The National Fisheries Institute is speaking out to "set the record straight" after Greenpeace launched an international effort to pressure grocery stores over sustainability, this time targeting canned tuna.

Greenpeace's worldwide campaign against canned tuna disregards the latest science and promotes solutions that would "negatively increase fishing's environmental impact," according to the National Fisheries Institute.

The National Fisheries Institute is encouraging retailers and consumers to consider the following findings:

-- The ocean stocks that supply canned tuna are not on the verge of collapse: Renowned scientists say the perception that the world's tuna stocks are disappearing is quite simply wrong. Stocks of skipjack, which make up nearly 70 percent of all the tuna eaten in the U.S., are plentiful. And stocks of white tuna, Albacore, are not in crisis and have sustainability measures in place to ensure their health.

-- Bycatch statistics from the vast majority of tuna fisheries are in line with, or better than, the performance of other major fisheries and are not creating the catastrophe Greenpeace claims.

-- Abandoning Fish Aggregating Devices (FADs) is not a sustainability cure-all: Greenpeace wants the major U.S. tuna brands to abandon modern fishing techniques like the use of FADs, while promoting use of poles and lines -- a technique that, worldwide, brings in only about 2 percent of the 200 million cases of tuna eaten annually.
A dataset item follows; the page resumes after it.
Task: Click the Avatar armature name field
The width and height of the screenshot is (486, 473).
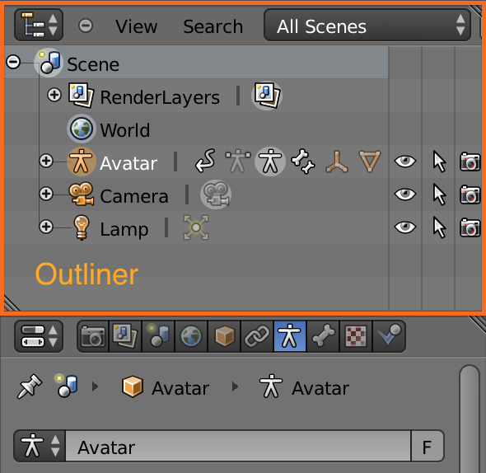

No single fishing method is capable of meeting the world's demand for tuna, so processors use a combination. FAD free fishing, and to a much lesser extent pole and line fishing, are already part of the overall solution, but relying solely on these fishing methods to supply the global market would increase fuel usage and associated carbon footprint, have potential negative impact on bait fishery stocks, limit supply, and ultimately apply price pressure to the most economically sensitive consumers who rely on these products.